**Exercise directions:** Please output exactly the lines that run from the line with "Open the Financials tab" through the final line of the data, inclusive, and nothing more.

Stored data entries:

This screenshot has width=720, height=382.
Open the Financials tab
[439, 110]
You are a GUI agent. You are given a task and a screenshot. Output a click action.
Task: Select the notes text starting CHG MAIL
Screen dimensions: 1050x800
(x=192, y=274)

**Exercise answer:**
Open the Financials tab
[439, 110]
You are a GUI agent. You are given a task and a screenshot. Output a click action.
Task: Select the notes text starting CHG MAIL
Screen dimensions: 1050x800
(x=192, y=274)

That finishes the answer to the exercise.